JTL ist vergangenes Jahr an HG Capital verkauft worden. Nun scheint das Investment-Haus JTL als Vehikel zu nutzen weitere Software-Dienstleister aufzukaufen. Ob die Protagonisten ein glückliches Händchen bei ihren Zukäufen haben, muss kritisch hinterfragt werden.

Fail: Übernahme von CountX

CountX hat im Markt keine Relevanz und muss wohl billig gewesen sein. Der VAT-Dienstleister war bereits länger auf dem Markt verfügbar. Aus der Riege ehemaliger Kaufinteressenten war zu hören, dass CountX vergangenes Jahr gerade einmal 50 Kunden betreute und mehr oder weniger dringend Geld brauchte.

CountX Juma GmbH

(Screenshot Social Media Posting in einer Facebook Gruppe)

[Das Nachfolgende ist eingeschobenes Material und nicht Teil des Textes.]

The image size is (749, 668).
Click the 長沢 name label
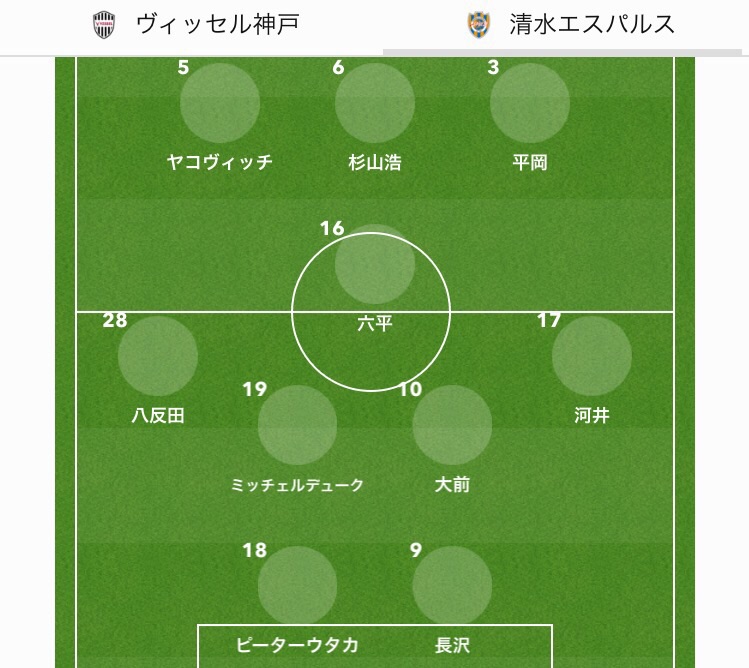(452, 645)
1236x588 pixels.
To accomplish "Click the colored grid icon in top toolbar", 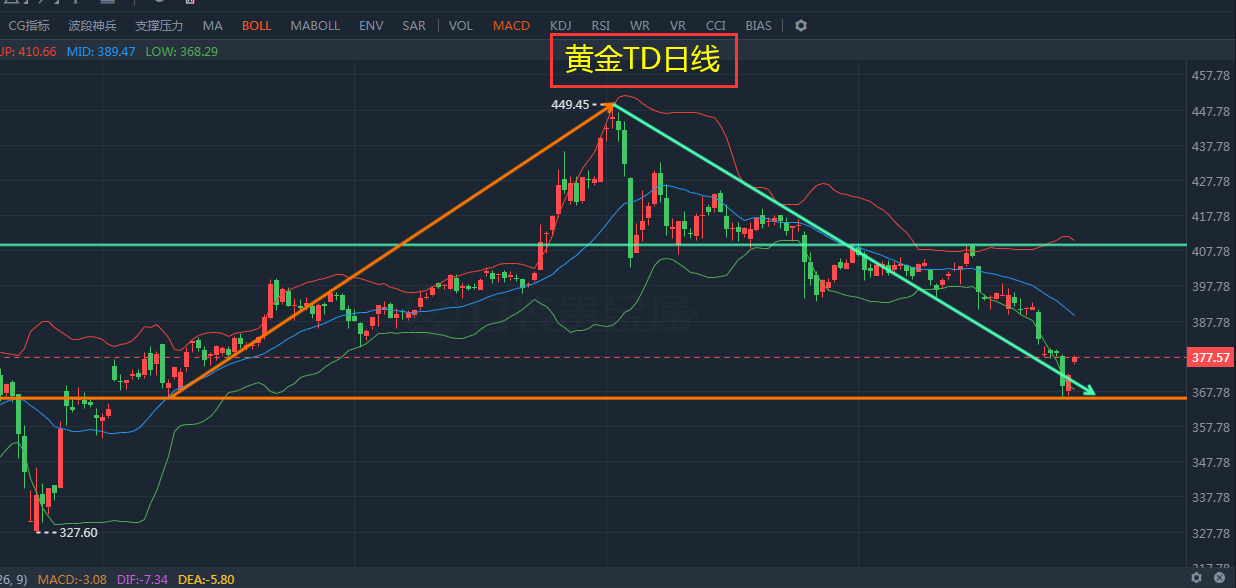I will (190, 4).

Wer sich die Geschichte hinter CountX anschaut, kommt schnell auf die insolvente Juma GmbH und deren ehemaligen Gesellschafter und Geschäftsführer Marc Gottschalk aus Bochum. Auf den Seiten von CountX findet sich auch noch ein Foto von Marc Gottschalk.

CountX

( Bild von Ex-Geschäftsführer Marc Gottschalk ganz links sowie weiteres Personal der Juma GmbH)

Als Standort der CountX ist die >alte< Anschrift der Juma GmbH benannt. Dieser hat mit der Juma GmbH verbrannte Erde hinterlassen und nicht wenige Seller in große Nöte gebracht. Entsprechend schlecht ist auch die Reputation von CountX. Warum sich JTL bzw. HG Capital jetzt so einen Klotz ans Bein bindet, ist kaum zu verstehen. Händler sehen die CountX GmbH als Nachfolger der Juma GmbH.

(Screenshot Facebook Gruppe)

Gegen den erst 2022 ausgeschiedenen Geschäftsführer der CountX GmbH und der Juma GmbH Marc Gottschalk wurde strafrechtlich ermittelt. Das Unternehmen brachte auch Seller in große strafrechtliche Herausforderungen:

(Quelle: Screenshot eines Seller Postings)

(Quelle: Screenshot eines Seller Postings)

Neben diesen >kriminellen< Aspekten lassen sich aber auch Fragen zur DSGVO stellen, die für jeden Händler relevant sein sollten. Die CountX GmbH gibt als Standort u. a. eine ukrainische Anschrift an. Wenn dort nun Daten der Seller betrachtet oder bearbeitet werden, weil in der Ukraine z. B. Entwickler sitzen, dann kann das datenschutzrechtlich relevant sein. Die Händler werden sich keine Erlaubnis bei ihren Kunden eingeholt haben, dass die Daten außerhalb der EU verarbeitet werden dürfen.

Zusammenfassung: Ob also die Übernahme der CountX GmbH durch die JTL Software GmbH klug war, darf bezweifelt werden.

Hochzeit zweier Legacy-Softwares

Legacy Software ist ein Terminus, welcher veraltete Technologien bezeichnet. Haben sich JTL und Greyhound da gefunden? Die Meinungen im Markt sind überraschend deutlich.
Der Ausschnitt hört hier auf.